Police Brutality is "… an American Problem'... Yeah, Right - “In MLK’s Dream”
I haven’t blogged in a while, in part for lack of attention to politics. And even when the country’s attention turned to Eric Garner’s “homicide” (ruled so by the coroner) and followed up with Michael Brown’s murder, I really could do nothing more than post on Facebook – for all it’s worth. But there was something that struck me when I read the President’s comment, ‘This is an American Problem’. It was the realization that this is America’s problem, only in the dream of Dr. Martin Luther King, where we all share in each other’s humanity because our suffering is devoid of racial animus.
In reality, this isn’t America’s problem because those being affected; those being killed without recourse, don’t look like what this country typically personifies as “American”…. WE are citizens of the OTHER America; the one that’s inferred when you hear politicians (typically liberal/progressive politicians) speak of “Two Americas”.
Think about it… Remember hearing, repeatedly “I want my country back!” and “take back America!”? From whom do you think they want to take America back? It’s from the 2/3rds as great citizens of Bizarro America – the lot of you who are not of “part of an Anglo-Saxon heritage” (to quote Mitt Romney); those of you who are not Christian (which I am, btw), those of you who are gay, on welfare or Anti-war, or don't support the notion that any of these things should disqualify people from equality afforded to “real Americans”.
Let me, just for clarity define where the term “Bizarro” came from – A Comic book. Bizarro is a fictional villain from the pages of Superman who is a flawed imitation of a Kryptonian. Visually he’s different, possessing (ironically) chalky white skin and childlike erratic behavior. In explaining his idea for the character, writer Alvin Schwartz said:
“I was striving, you might say, for that mirror-image, that opposite. And out of a machine which would reveal the negative Superman… I was certainly inspired to some degree also by C.G. Jung's archetype of "the shadow"
My point here is that we are the negative mirror-image of a an America that romanticizes the glory days where everyone that mattered looked alike, dressed alike, shared the same religion and same values. This America pretty much discounts slavery, lynchings and Jim Crow segregation as part of it’s history because – again slavery, lynchings didn’t really happen to Americans (even if you wanna throw up the hail Mary/Glenn Beck defense that the first U.S. slave owner was black and white slavery existed for criminals and those who owed debts).

**Data listing:**
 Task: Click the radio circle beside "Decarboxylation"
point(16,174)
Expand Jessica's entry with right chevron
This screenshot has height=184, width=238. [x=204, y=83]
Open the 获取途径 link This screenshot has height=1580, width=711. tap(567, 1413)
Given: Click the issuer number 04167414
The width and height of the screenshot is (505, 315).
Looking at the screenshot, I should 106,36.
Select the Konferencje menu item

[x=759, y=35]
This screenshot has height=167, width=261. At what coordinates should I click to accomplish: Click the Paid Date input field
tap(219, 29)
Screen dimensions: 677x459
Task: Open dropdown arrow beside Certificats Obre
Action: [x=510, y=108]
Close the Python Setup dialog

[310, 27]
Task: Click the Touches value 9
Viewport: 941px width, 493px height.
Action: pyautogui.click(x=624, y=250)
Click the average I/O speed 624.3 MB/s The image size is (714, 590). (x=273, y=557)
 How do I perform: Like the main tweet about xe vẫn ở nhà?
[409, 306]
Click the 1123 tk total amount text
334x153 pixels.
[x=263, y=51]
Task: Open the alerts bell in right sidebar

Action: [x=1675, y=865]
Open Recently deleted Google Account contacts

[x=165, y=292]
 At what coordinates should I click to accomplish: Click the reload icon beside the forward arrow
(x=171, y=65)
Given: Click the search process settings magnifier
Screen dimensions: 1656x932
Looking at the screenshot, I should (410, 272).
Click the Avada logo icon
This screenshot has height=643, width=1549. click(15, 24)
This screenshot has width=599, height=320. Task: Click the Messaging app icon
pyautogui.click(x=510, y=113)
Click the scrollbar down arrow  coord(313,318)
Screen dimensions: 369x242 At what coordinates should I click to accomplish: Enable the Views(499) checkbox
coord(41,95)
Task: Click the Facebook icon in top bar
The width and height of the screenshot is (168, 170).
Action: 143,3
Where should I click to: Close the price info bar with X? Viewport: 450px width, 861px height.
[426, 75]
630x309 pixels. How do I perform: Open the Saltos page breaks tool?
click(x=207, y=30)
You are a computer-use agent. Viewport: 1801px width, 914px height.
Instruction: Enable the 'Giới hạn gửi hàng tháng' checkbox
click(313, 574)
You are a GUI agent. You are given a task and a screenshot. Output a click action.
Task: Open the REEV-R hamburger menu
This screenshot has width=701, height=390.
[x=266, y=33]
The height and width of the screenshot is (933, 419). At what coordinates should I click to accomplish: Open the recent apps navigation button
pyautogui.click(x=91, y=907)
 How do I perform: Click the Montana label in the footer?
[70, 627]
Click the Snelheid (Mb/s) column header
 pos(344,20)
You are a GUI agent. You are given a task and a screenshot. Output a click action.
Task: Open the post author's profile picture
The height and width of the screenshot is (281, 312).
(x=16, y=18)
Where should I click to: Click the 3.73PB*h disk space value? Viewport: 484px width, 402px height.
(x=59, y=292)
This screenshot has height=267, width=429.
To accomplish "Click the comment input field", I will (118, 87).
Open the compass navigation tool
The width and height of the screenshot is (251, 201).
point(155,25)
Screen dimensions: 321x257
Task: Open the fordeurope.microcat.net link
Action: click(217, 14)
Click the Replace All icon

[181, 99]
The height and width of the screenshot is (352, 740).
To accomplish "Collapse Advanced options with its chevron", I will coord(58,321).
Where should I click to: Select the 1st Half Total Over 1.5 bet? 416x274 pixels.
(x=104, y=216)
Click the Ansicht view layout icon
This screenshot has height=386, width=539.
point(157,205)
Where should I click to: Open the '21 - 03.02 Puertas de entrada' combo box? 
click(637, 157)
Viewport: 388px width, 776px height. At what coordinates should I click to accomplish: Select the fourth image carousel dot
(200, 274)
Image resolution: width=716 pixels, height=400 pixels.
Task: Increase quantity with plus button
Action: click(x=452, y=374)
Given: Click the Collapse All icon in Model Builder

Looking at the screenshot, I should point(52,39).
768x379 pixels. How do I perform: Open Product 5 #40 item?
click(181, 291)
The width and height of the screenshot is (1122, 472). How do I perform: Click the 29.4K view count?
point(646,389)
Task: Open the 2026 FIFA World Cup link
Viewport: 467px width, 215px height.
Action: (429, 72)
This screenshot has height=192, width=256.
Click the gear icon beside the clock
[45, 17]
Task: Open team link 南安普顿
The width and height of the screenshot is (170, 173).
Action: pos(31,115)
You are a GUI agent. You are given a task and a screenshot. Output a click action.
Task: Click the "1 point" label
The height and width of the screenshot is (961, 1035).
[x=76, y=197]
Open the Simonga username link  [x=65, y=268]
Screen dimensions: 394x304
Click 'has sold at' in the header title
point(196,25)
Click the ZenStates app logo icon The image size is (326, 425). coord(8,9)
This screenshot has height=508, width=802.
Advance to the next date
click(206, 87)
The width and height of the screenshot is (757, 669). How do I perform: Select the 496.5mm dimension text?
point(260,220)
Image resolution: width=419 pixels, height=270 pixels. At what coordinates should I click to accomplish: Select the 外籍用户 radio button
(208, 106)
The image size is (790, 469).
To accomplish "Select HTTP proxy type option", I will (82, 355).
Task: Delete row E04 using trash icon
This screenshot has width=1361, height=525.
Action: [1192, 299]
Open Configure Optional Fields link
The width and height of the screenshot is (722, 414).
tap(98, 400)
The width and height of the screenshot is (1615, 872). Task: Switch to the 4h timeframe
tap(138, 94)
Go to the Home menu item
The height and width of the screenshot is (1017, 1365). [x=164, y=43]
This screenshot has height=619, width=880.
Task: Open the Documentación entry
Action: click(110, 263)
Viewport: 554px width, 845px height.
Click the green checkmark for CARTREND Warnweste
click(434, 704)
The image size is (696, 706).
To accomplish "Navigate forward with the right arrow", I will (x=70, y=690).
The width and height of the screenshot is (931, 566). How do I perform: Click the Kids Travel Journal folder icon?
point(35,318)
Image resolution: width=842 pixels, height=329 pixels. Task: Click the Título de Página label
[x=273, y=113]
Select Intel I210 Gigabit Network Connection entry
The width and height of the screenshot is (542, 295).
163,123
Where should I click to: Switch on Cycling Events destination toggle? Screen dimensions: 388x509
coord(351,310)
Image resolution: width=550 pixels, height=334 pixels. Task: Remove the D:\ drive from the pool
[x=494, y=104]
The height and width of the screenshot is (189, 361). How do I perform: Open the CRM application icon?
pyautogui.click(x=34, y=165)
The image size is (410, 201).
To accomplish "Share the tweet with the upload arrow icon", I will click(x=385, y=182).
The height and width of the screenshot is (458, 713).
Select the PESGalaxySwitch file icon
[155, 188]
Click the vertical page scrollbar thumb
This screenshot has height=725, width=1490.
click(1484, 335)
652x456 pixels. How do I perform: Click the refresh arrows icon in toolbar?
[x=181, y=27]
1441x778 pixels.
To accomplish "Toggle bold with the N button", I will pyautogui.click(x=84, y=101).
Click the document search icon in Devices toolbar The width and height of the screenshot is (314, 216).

**What you will do:**
[A] In the post on police brutality, which comic book character is Bizarro a villain from?
[B] List every real person named in the post on police brutality.
[C] Carry on the post on police brutality from where it stops.
The lines come from a different source than the post on police brutality.

**Set of answers:**
[A] Superman

[B] Eric Garner, Michael Brown, Martin Luther King, Mitt Romney, Alvin Schwartz, C.G. Jung, Glenn Beck

[C]
In other words, if you’re an American you don’t get denied a job based on the color of your skin (unless, of course you’re referring to affirmative action) and if you’re an American you don’t get paid less because of gender (and if you do, then you like and defend unequal pay).
If you’re an American you don’t get denied the right to marry another human being who is of legal marrying age, you're not denied the right to erect a house of worship in your town and you don’t have conversations with your sons, urging them to release their dignity and constitutional rights when a police officer randomly stops them and asks to see i.d. and frisks them.
No… This is the plight and problem of the Bizarro American, or shadow American (to refer to Carl Jung’s influence on Bizarro’s creation). Carl Jung's archetype of "The Shadow” is particularly significant because it talks of a person’s ability to reject the negative/undesirable aspects of themselves.
“In Jungian psychology, the shadow or "shadow aspect" may
refer to (1) an unconscious aspect of the personality which the conscious ego does not identify in itself. Because one tends to reject or remain ignorant of the least desirable aspects of one's personality, the shadow is largely negative.”
My fellow Americans, I am of that ilk of Americans that, despite my best efforts and your best intentions, remains a Bizarro American. In that, I take heart knowing that America’s story is one of struggle against oppression. But I also realize that the foundation of struggle against oppression is inextricably stained by a fundamental willingness to oppress others with exceptional prowess. This does not make me any less American or patriotic. To the contrary, it allows me to see and acknowledge that past and it’s lingering effects, in hopes that the angel on America’s left shoulder – the one that urged the “founders” to establish a land of the free - would win out over the devil on her right – the one that urged the founders to take that land by way of war and smallpox infected blankets.
So hearts are heavy now and the country is questioning, yet again its identity. Our emotions have us to the point that we’re looking to paint each other with broad brush generalizations and distrust. Many of us are digging our heals in, refusing to hear, accept or acknowledge each others point of view, but even worse, unwilling to acknowledge each other’s pain.
But the process of soul searching and looking into the mirror is, indeed a painful one, and the America that we all claim to believe in; the one Dr. King dreamed of, we will never see as long as America refuses to identify itself with it’s Bizarro reality and even worse, elects to willfully remain ignorant of it.